Eliminating the need for warehousing
The typical hospital must stock literally hundreds of thousands of products ranging from chemotherapy drugs to infant catheters. At the Mayo Clinic in Scottsdale, Ariz., materials management director Marilyn Viarengo has more than 1,000 stock-unit codes for sutures; over 300 for stents, 10,000 or so orthopedic products including artificial joints, cement and screws and 1,000 catheters of various types and sizes. Another tertiary-care hospital campus would likely include an enormous warehouse with refrigerated sections, etc., to house it all.
But Viarengo is an example of the enlightened, empowered executive Schneller wants to see in every hospital. She does without a warehouse completely, instead relying on a precise "just in time" supply methodology. Products are stored in small supply rooms. Each time a nurse takes a wound-care pack or other product, he or she hits a button installed for just that purpose.
A computer system tracks inventory, and when a product reaches a pre-set "replenishment level," the system automatically notifies procurement — again, electronically, without a human's prompt — which triggers a purchase order transmitted to the chosen e-vendor. Other medical and surgical supplies are restocked daily, at 3 a.m., by a national health-care distributor. Supply rooms are fully stocked every day by 8 a.m., Viarengo says.

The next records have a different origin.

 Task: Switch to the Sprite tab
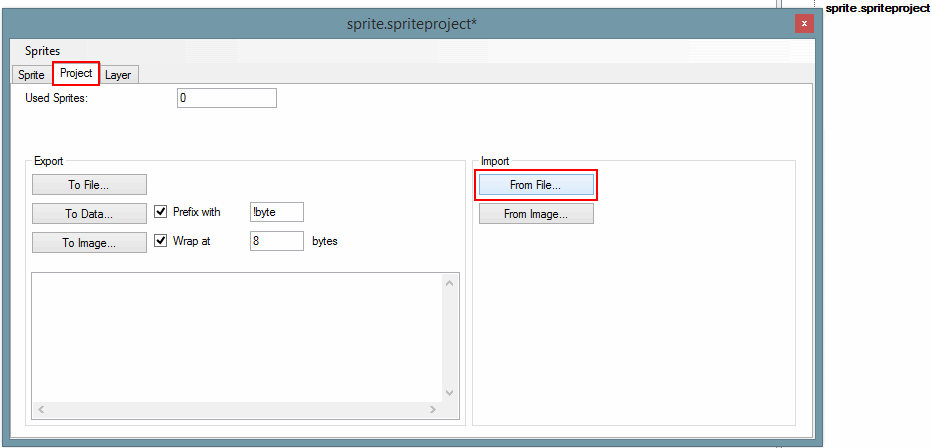[31, 75]
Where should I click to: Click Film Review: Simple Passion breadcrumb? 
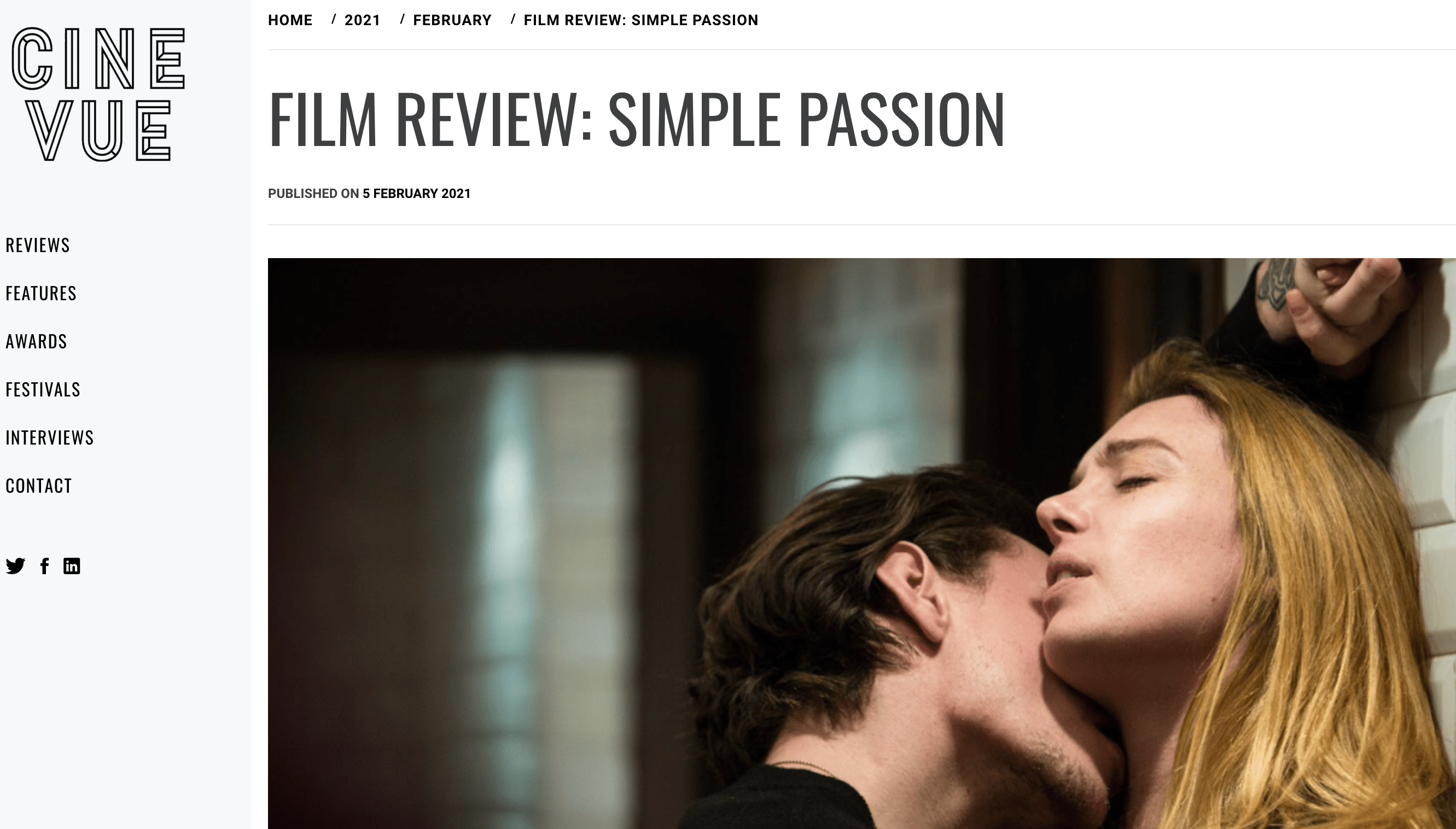coord(641,20)
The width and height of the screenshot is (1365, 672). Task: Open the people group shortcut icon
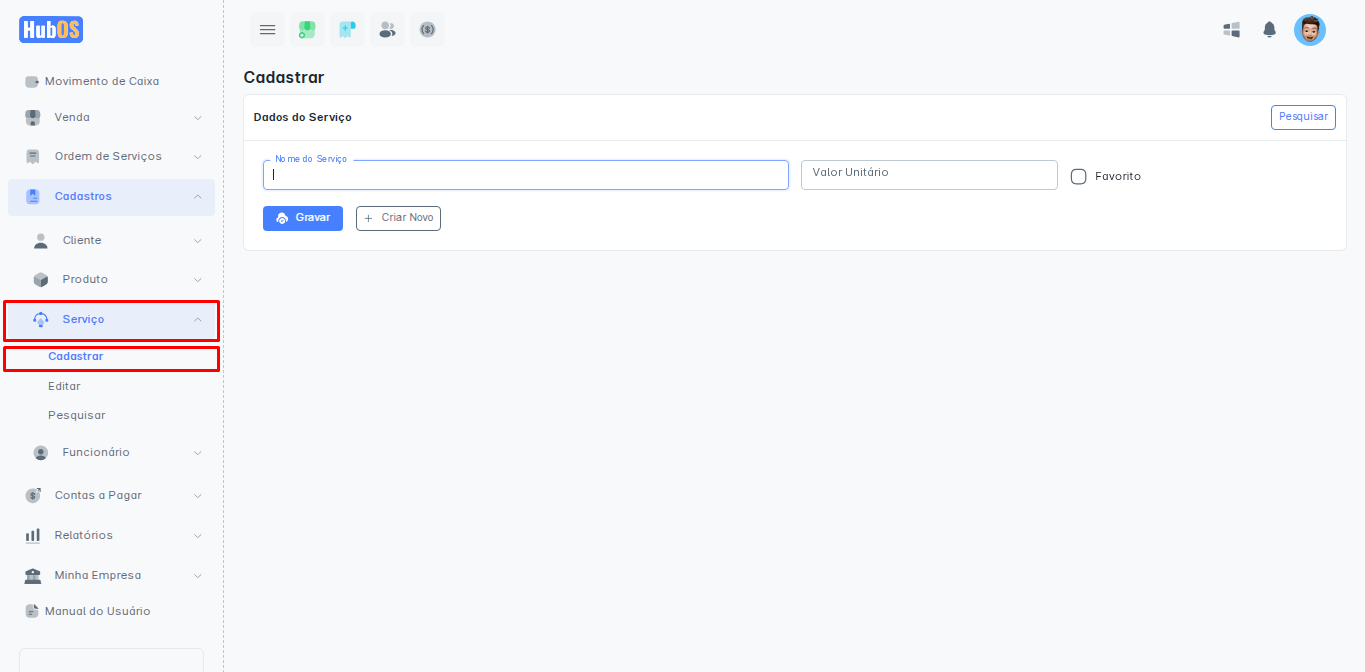pyautogui.click(x=387, y=30)
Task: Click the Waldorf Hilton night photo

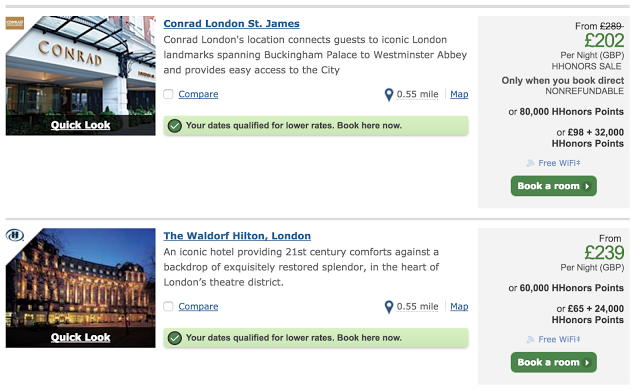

"We don't have any inventory," she said. "Other hospitals this size need a warehouse building to hold inventory, which costs a couple million dollars and takes three to four staff people. We eliminated that."
By re-engineering supply chain strategy in hospitals, we'll save more than time and money, Schneller points out. "The clinical environment improves when clinicians have the appropriate tools to do their jobs when needed. Patient safety improves."
And that, of course, is the most important goal of all.